RAGFlow
RAGFlow (Retrieval-Augmented Generation Flow) is an open-source RAG engine developed by InfiniFlow that provides a complete pipeline for document ingestion, semantic retrieval, and answer generation. Launched in April 2024, it has grown to approximately 82,000 GitHub stars with over 6,000 commits and more than 590 contributors (462 named and 128 anonymous, as of June 2026).[^c9] The project is licensed under Apache 2.0 and has received over 1,200 code contributions from the community.[^c3] The latest stable release is v0.25.6, published May 2026.[^c12][^c13]
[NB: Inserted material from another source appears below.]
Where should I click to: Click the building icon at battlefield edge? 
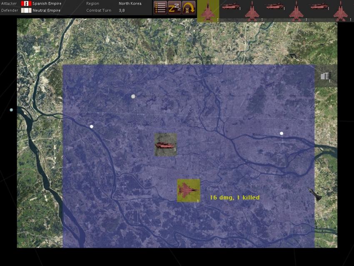(325, 76)
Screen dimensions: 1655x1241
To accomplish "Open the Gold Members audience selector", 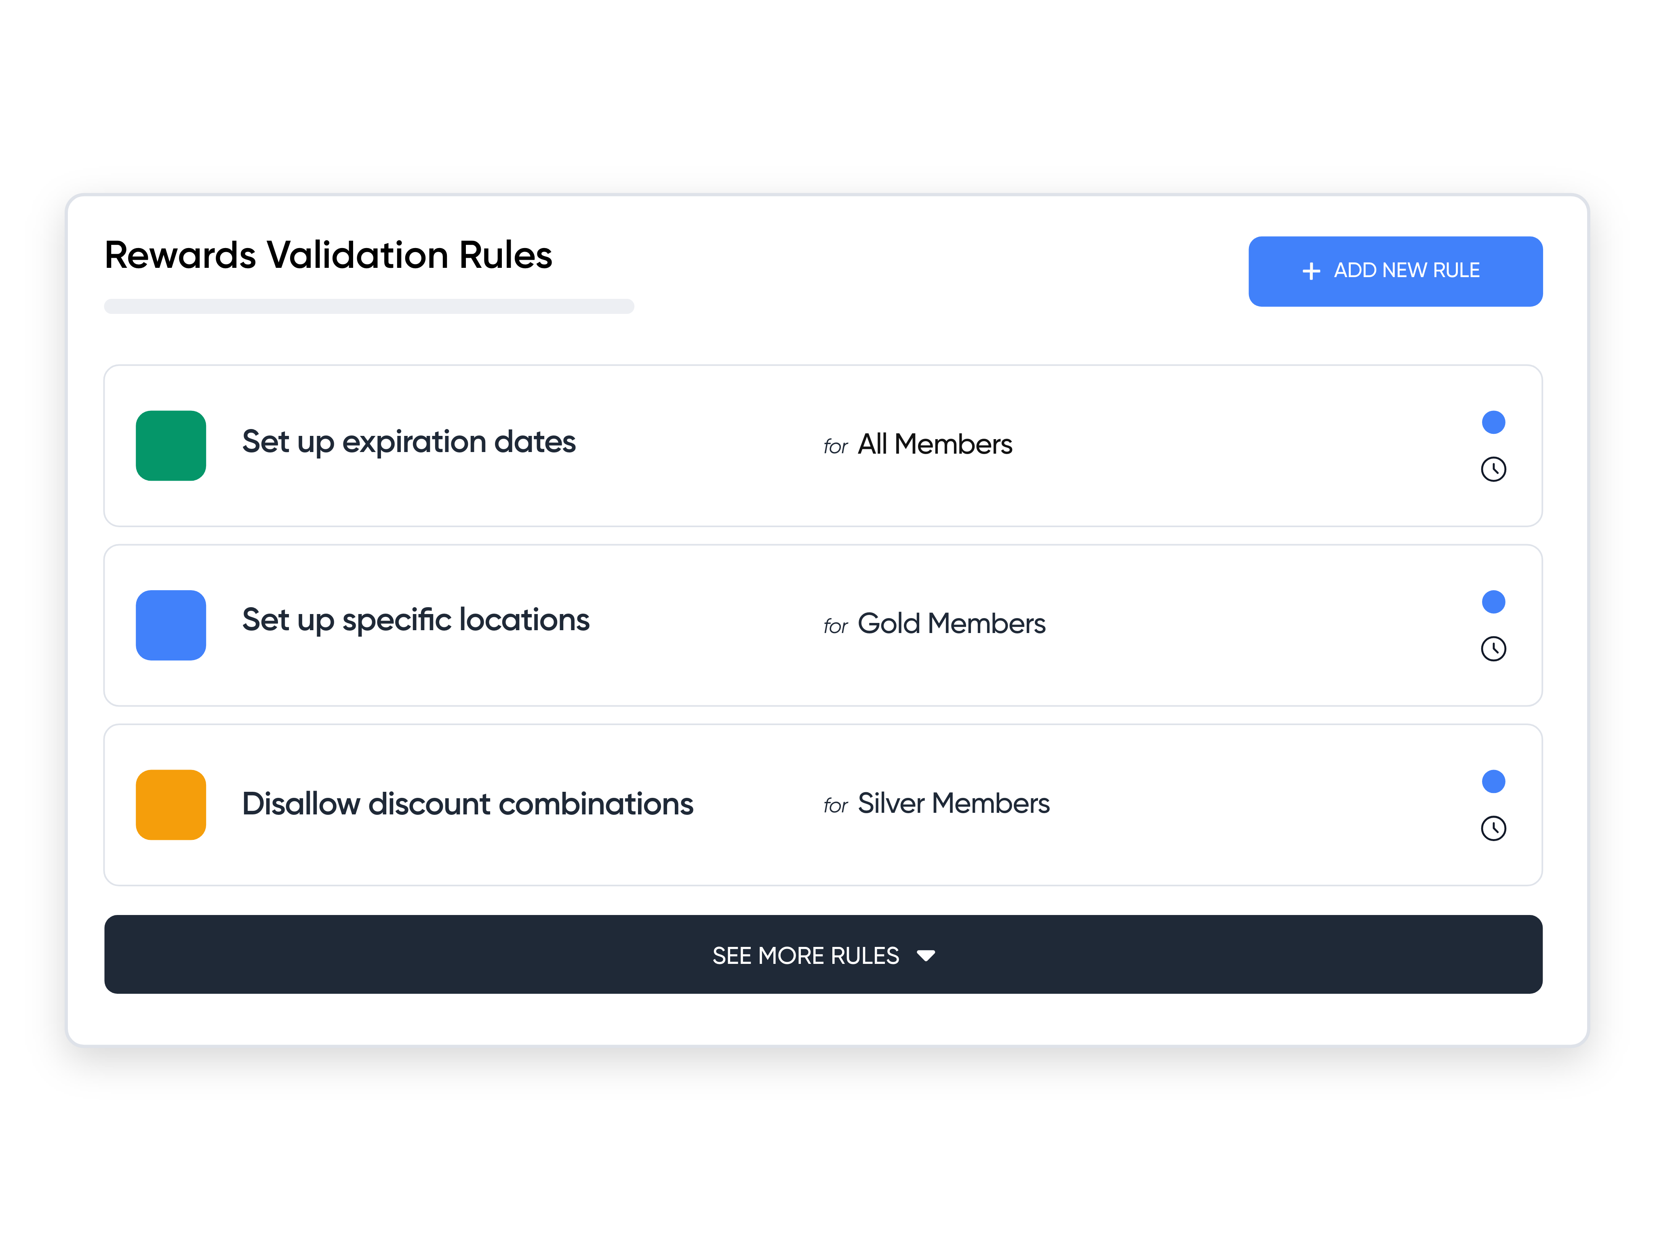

The system addresses two core enterprise challenges: extracting usable information from complex unstructured documents and improving the reliability of large language model responses. Its architecture combines a vision-based document parsing module (DeepDoc), a hybrid retrieval engine, and a visual agent workflow orchestrator. The system operates through two parallel pipelines — ingestion and query — connected by a vector store and a re-ranking layer. DeepDoc performs layout recognition across ten component types including text, titles, figures, tables, headers, footers, references, and equations, along with OCR supporting 15 or more languages and table structure recognition for complex layouts.[^c5] Document chunking uses templates tailored to document types such as legal, research, and resumes, with visual inspection allowing human correction.[^c7] The retrieval pipeline incorporates an iterative refinement loop that automatically adjusts queries when initial context is insufficient, reducing hallucinated responses.[^c6] The hybrid retrieval engine fuses vector search with full-text BM25 search, achieving 95% recall rates with P99 latency under 800 milliseconds on one-million-document datasets. The technology stack uses a Python 3.13 backend with a React and TypeScript frontend, Elasticsearch or Infinity for vector storage, MinIO for object storage, Redis for caching, MySQL for metadata, and LiteLLM for integration with over 100 LLM providers.[^c8] Asynchronous task processing is handled through a custom Redis Streams-based task executor, and the InfiniFlow team of approximately 10 to 15 developers simultaneously develops both RAGFlow and the Infinity database engine.[^c10]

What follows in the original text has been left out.